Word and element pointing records
============================================================

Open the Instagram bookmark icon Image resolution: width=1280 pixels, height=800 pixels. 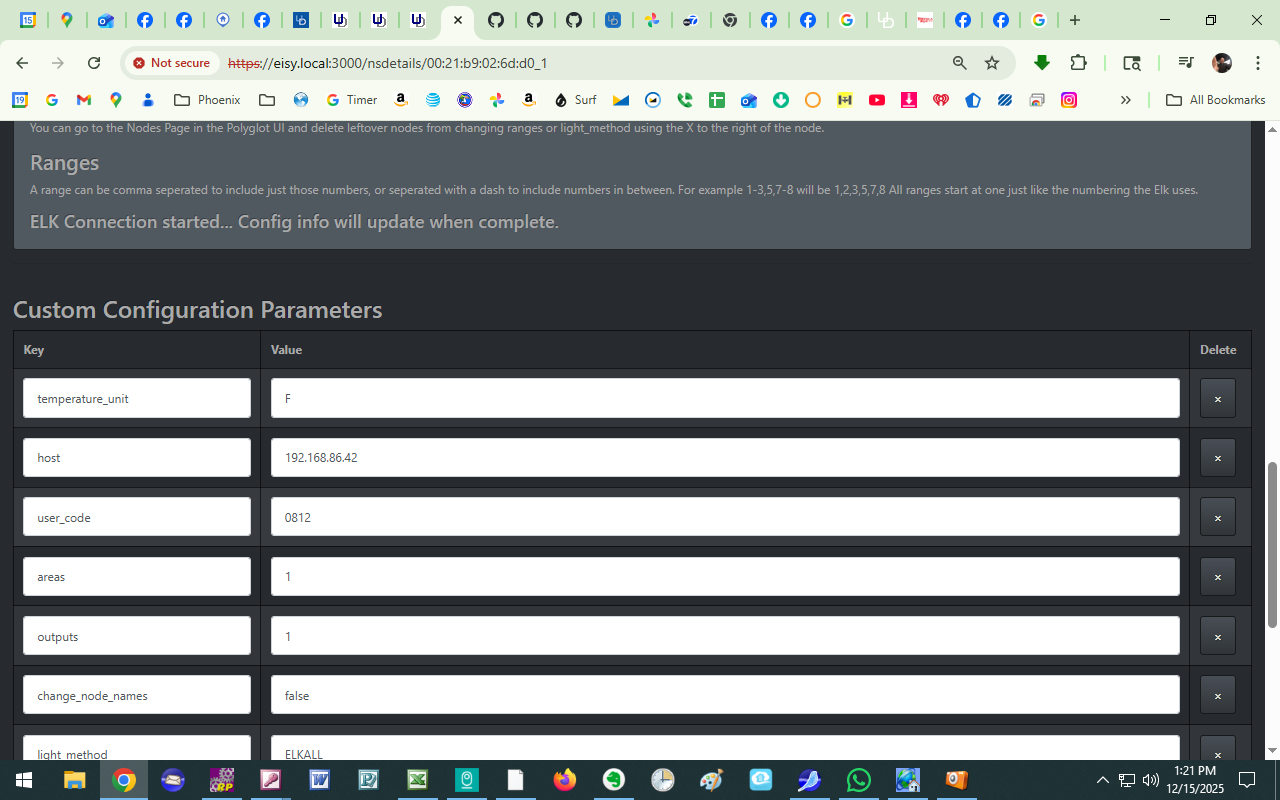pyautogui.click(x=1069, y=100)
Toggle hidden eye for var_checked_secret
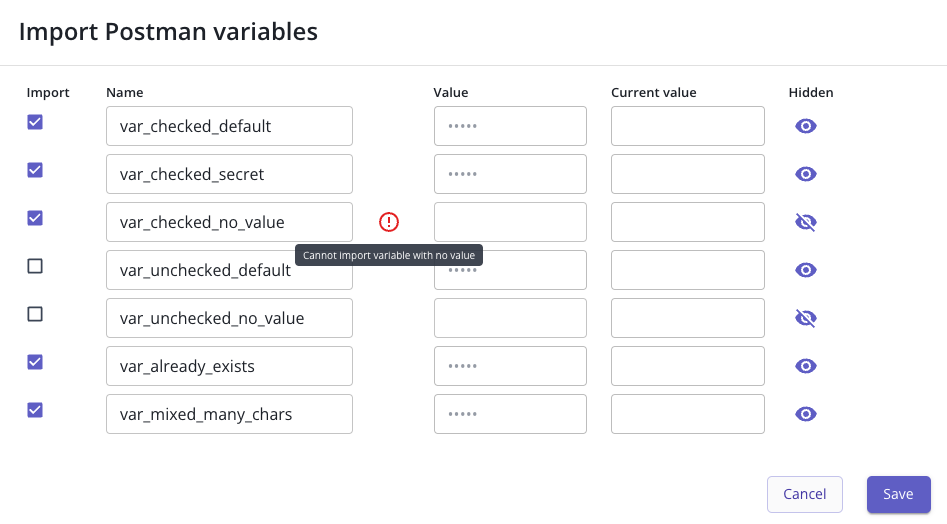947x524 pixels. [806, 174]
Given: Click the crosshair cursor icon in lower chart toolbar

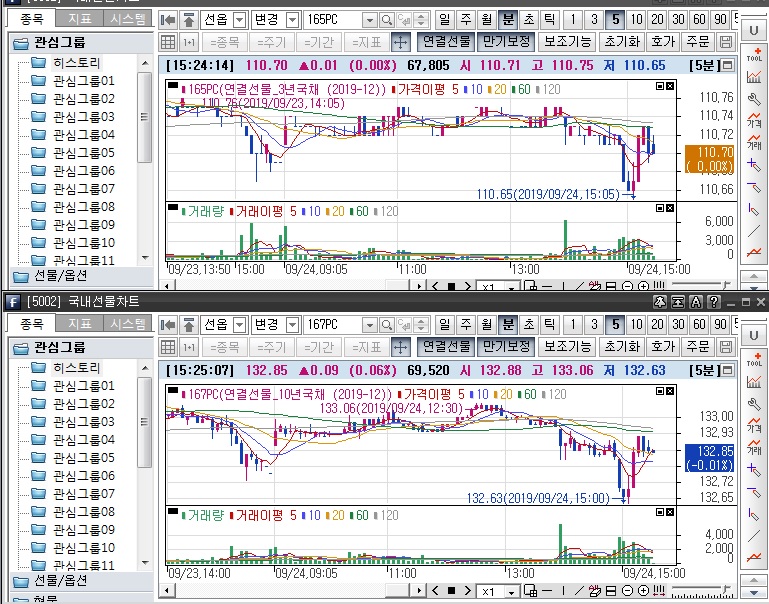Looking at the screenshot, I should point(400,347).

============================================================

» Exercise prompt
Could you convert the records, starting with the line that contains "Given: Click the" and going on through the end of the records, into a two-column CSV with the columns instruction and response? Use one row per record, put each field in quotes, turn line breaks into spaces, and leave the pictures out.

» Solution to the problem
instruction,response
"Given: Click the crosshair cursor icon in lower chart toolbar","Looking at the screenshot, I should point(400,347)."